- What is being asked -
Beginning with the first entry, print all the records exactly.

- Information provided -

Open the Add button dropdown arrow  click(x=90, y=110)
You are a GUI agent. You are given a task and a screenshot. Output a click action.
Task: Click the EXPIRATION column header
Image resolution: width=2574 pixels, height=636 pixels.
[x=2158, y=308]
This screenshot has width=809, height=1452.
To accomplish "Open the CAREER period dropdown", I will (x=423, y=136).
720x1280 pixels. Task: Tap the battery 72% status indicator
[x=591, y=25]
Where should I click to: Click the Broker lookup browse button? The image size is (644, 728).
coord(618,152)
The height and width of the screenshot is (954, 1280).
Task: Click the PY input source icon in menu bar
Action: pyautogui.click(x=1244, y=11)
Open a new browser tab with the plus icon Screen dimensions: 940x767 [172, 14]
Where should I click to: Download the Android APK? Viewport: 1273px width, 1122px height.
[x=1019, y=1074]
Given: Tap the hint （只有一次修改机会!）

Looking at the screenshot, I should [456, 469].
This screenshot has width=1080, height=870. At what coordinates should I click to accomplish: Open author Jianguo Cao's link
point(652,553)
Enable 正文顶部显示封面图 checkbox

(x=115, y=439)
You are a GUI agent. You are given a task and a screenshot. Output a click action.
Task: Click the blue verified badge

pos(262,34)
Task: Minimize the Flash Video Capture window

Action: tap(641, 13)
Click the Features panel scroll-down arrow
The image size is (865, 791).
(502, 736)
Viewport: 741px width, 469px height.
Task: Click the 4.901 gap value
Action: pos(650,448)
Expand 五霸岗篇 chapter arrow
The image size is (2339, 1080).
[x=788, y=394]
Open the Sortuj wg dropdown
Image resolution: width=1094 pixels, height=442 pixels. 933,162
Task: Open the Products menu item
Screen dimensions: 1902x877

- Solution for this problem -
Open the Add button dropdown arrow  click(x=90, y=110)
You are a GUI agent. You are given a task and a screenshot. Output a click action.
Task: Click the EXPIRATION column header
Image resolution: width=2574 pixels, height=636 pixels.
[x=2158, y=308]
This screenshot has width=809, height=1452.
To accomplish "Open the CAREER period dropdown", I will (x=423, y=136).
720x1280 pixels. Task: Tap the battery 72% status indicator
[x=591, y=25]
Where should I click to: Click the Broker lookup browse button? The image size is (644, 728).
coord(618,152)
The height and width of the screenshot is (954, 1280).
Task: Click the PY input source icon in menu bar
Action: pyautogui.click(x=1244, y=11)
Open a new browser tab with the plus icon Screen dimensions: 940x767 [172, 14]
Where should I click to: Download the Android APK? Viewport: 1273px width, 1122px height.
[x=1019, y=1074]
Given: Tap the hint （只有一次修改机会!）

Looking at the screenshot, I should [456, 469].
This screenshot has width=1080, height=870. At what coordinates should I click to accomplish: Open author Jianguo Cao's link
point(652,553)
Enable 正文顶部显示封面图 checkbox

(x=115, y=439)
You are a GUI agent. You are given a task and a screenshot. Output a click action.
Task: Click the blue verified badge

pos(262,34)
Task: Minimize the Flash Video Capture window

Action: tap(641, 13)
Click the Features panel scroll-down arrow
The image size is (865, 791).
(502, 736)
Viewport: 741px width, 469px height.
Task: Click the 4.901 gap value
Action: pos(650,448)
Expand 五霸岗篇 chapter arrow
The image size is (2339, 1080).
[x=788, y=394]
Open the Sortuj wg dropdown
Image resolution: width=1094 pixels, height=442 pixels. 933,162
Task: Open the Products menu item
Screen dimensions: 1902x877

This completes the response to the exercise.